How to review your mutual fund portfolio: a step-by-step annual checklist

Annual portfolio review is not about second-guessing your funds every quarter — it is about ensuring your investments still match your goals, time horizon, and risk tolerance.

Creget Research 26 Feb 2026 6 min read

Most Indian investors set up SIPs and forget about them for years — which, for long-term investors, is often the right behavior. But "set and forget" does not mean "never check." An annual portfolio review — focused, disciplined, and not triggered by market noise — ensures your portfolio evolves with your life circumstances while staying the course on long-term goals.

When to review

Once per year is sufficient for most investors. The best time is around the end of the financial year (March–April), when you are already thinking about taxes, or at a personal milestone (new job, marriage, child, significant salary increase). Avoid reviewing during market crashes or euphoric bull runs — both emotions cloud judgment.

Step 1: Reassess your goals and time horizons

Have your financial goals changed?
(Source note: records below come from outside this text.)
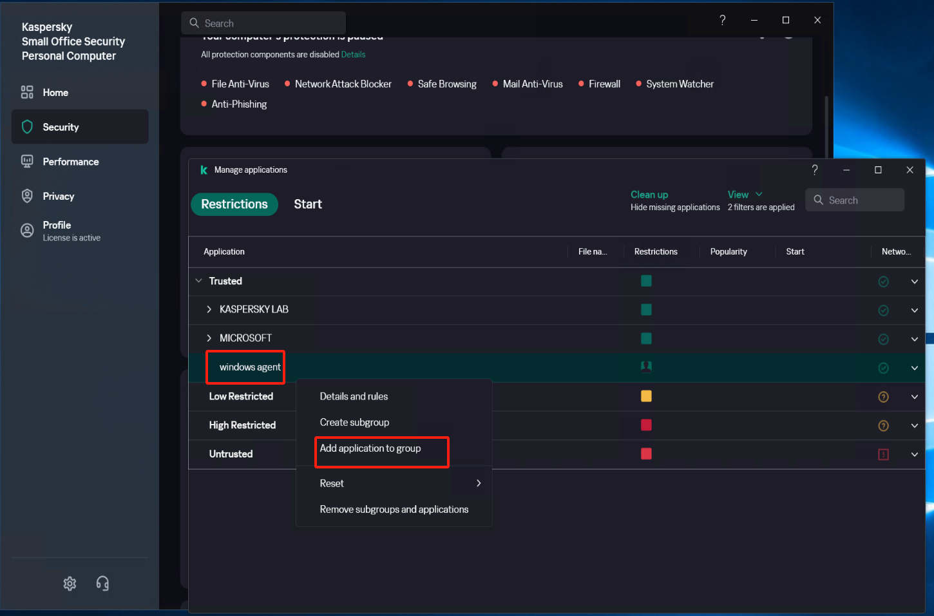Screen dimensions: 934x616
Task: Toggle network status icon for Untrusted group
Action: point(883,454)
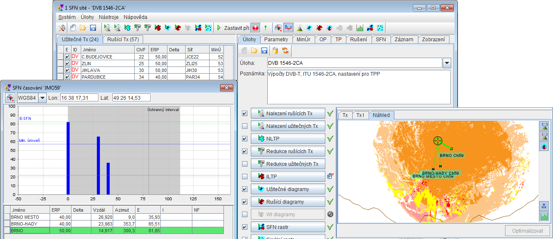553x239 pixels.
Task: Click the main toolbar save disk icon
Action: tap(93, 28)
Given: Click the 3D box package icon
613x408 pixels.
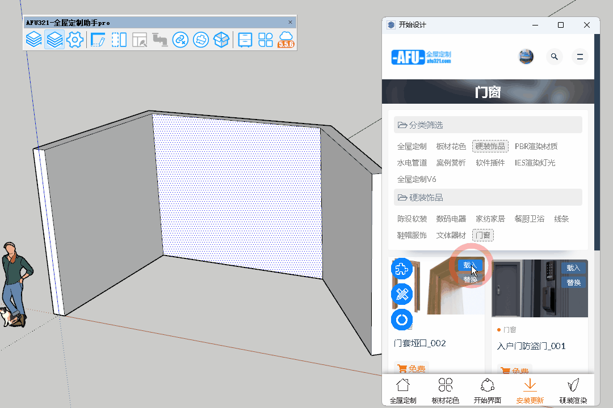Looking at the screenshot, I should 221,40.
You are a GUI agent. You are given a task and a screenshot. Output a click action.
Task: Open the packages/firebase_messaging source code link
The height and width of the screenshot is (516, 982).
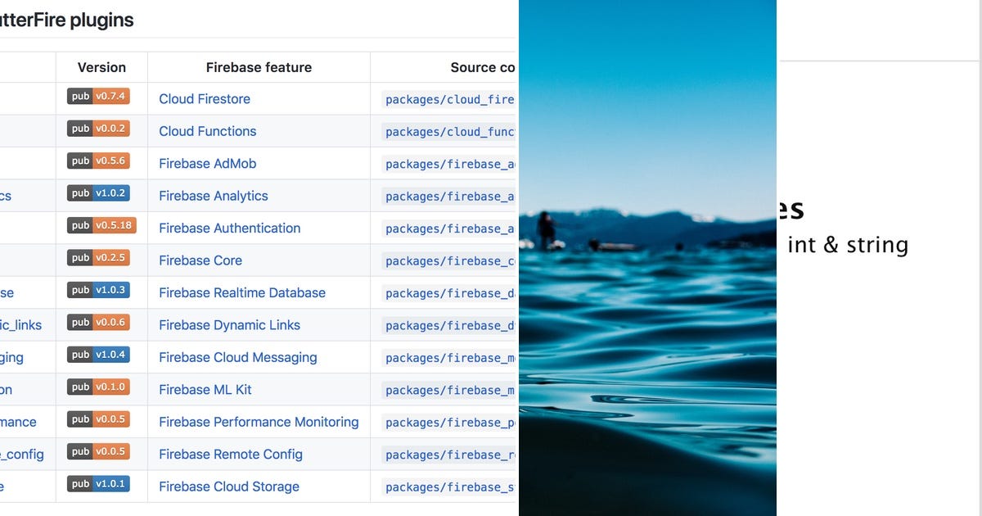[446, 358]
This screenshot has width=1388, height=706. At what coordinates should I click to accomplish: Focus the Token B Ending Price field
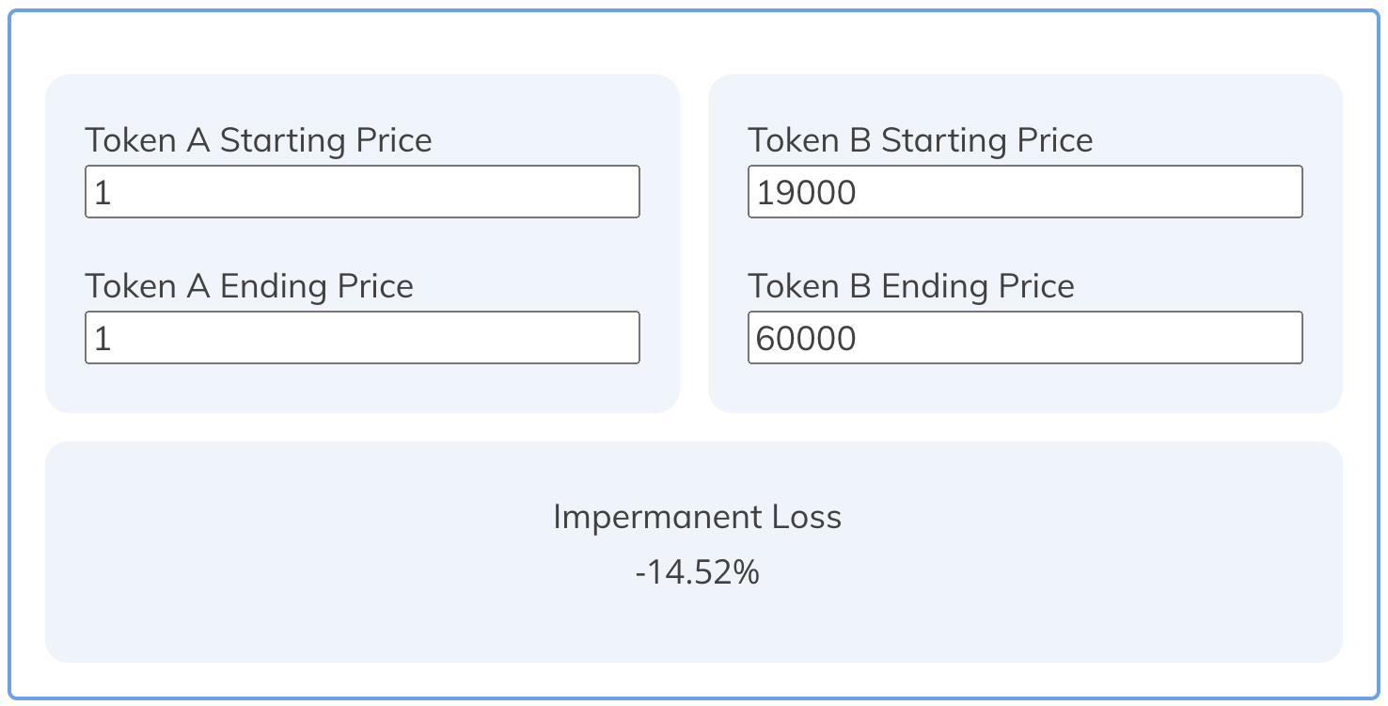pyautogui.click(x=1025, y=338)
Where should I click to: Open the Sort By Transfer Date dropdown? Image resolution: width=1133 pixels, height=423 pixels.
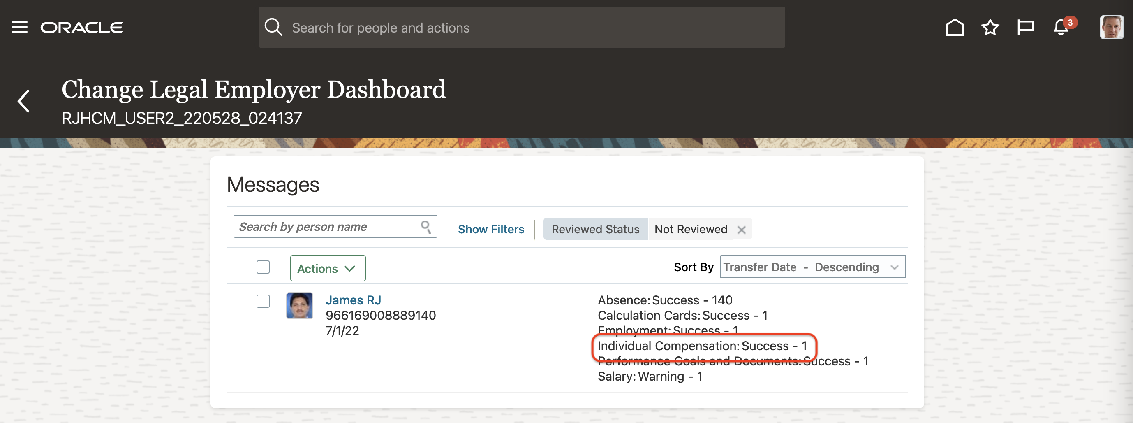coord(812,267)
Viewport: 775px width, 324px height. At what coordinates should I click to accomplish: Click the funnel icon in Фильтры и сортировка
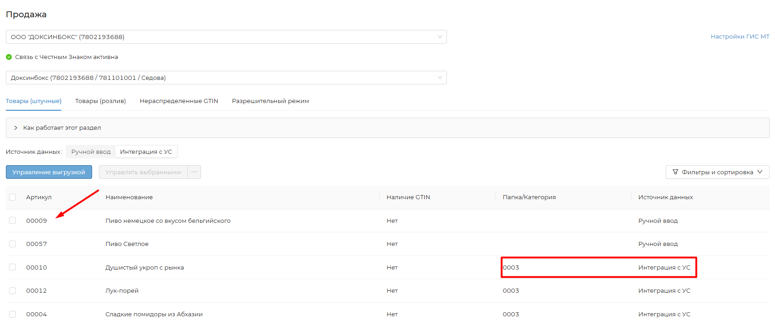675,172
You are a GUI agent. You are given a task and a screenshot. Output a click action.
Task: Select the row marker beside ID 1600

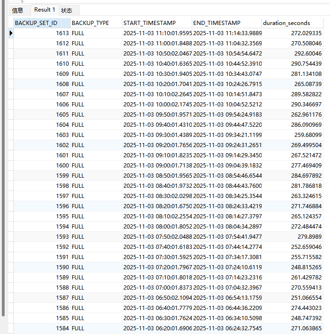[x=11, y=166]
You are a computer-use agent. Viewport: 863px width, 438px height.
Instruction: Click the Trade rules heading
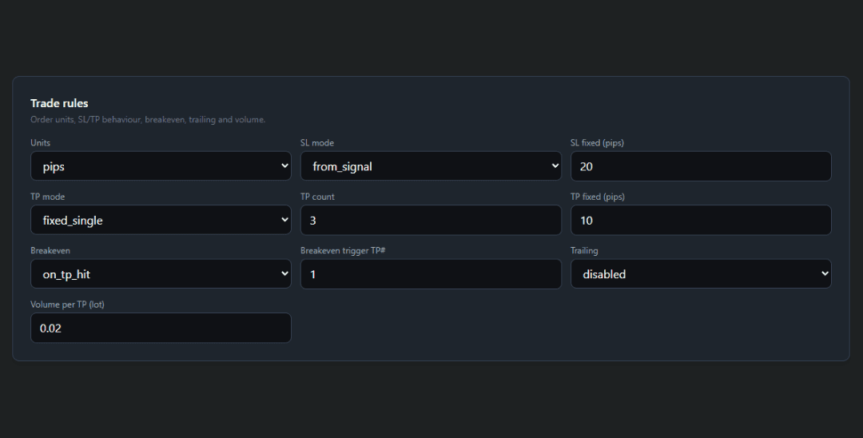pos(59,103)
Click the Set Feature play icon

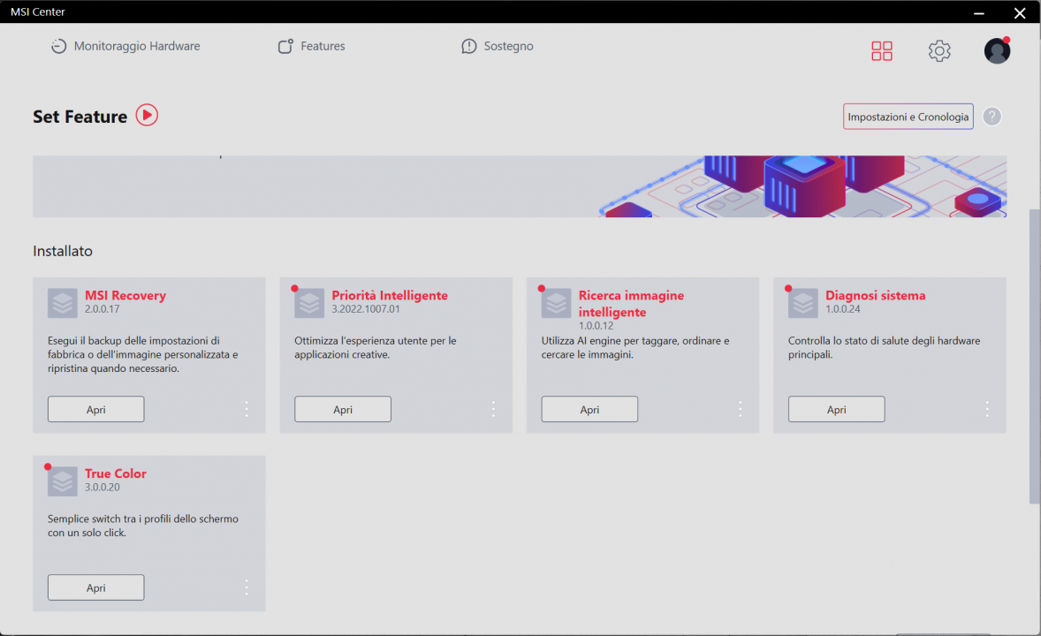click(147, 115)
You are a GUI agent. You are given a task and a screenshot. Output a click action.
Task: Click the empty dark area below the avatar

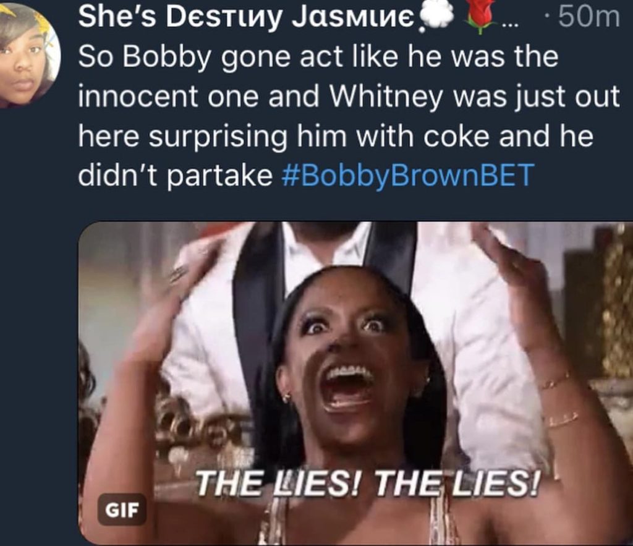point(36,323)
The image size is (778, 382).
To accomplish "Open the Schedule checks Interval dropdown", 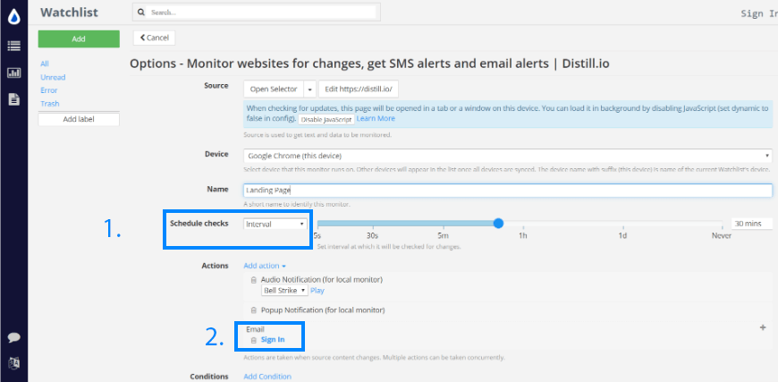I will click(275, 224).
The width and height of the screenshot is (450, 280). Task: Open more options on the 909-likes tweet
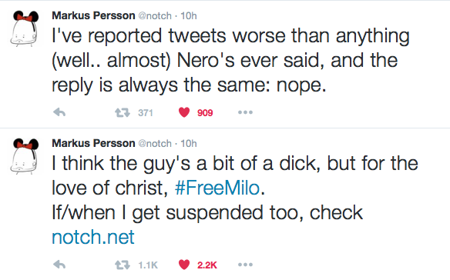245,112
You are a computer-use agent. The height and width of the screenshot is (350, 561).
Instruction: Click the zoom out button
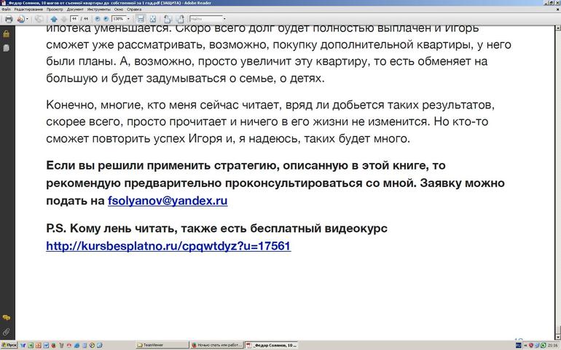point(97,19)
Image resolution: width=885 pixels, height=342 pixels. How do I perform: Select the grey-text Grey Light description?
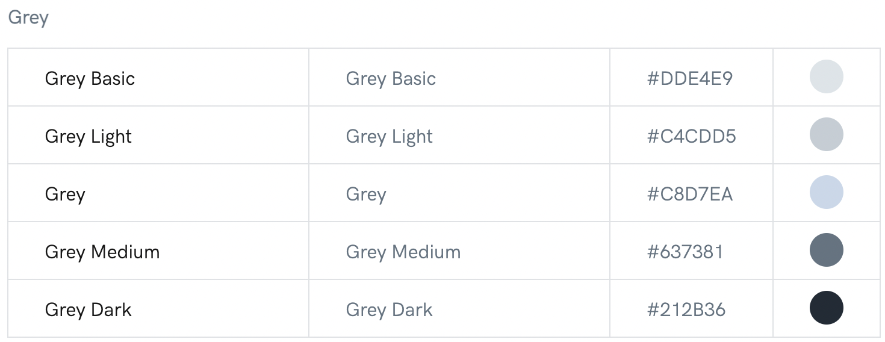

A 30-year-old who had a 20-year equity horizon now has a 19-year horizon — largely unchanged. But if your child's education goal is now 3 years away instead of 6, the appropriate risk profile has shifted dramatically. Recalibrate fund choices to match the revised time horizon.

Step 2: Check portfolio drift

Calculate current allocation across asset classes (equity, debt, gold, international) and compare to your target. If equity has grown from 70% to 80% due to a bull run, rebalance back. If gold has shrunk from 10% to 6%, top it up.

Step 3: Evaluate fund performance in context

Compare each fund's returns over 3 and 5 years against: (1) its benchmark TRI, and (2) its category average. A fund consistently in the bottom quartile of its category for 3 consecutive years is a candidate for replacement — but do not switch for 1-year underperformance.

Step 4: Check for duplication and overlap

If you hold 3 large cap funds, 2 flexi cap funds, and a Nifty 50 index fund, you have significant overlap without real diversification. Simplify to 3–5 well-chosen funds that genuinely cover different segments of the market.

Step 5: Review the fund manager

Has there been a fund manager change in the past year? If so, reassess whether the new manager's track record justifies continuing. A manager change is one of the most legitimate reasons to review an active fund holding.

Step 6: Tax planning

Identify any funds with accumulated short-term capital gains that could be repositioned. Book long-term capital gains up to ₹1.25 lakh to utilize the annual LTCG exemption. Switch any remaining regular plan holdings to direct plans if you have not already.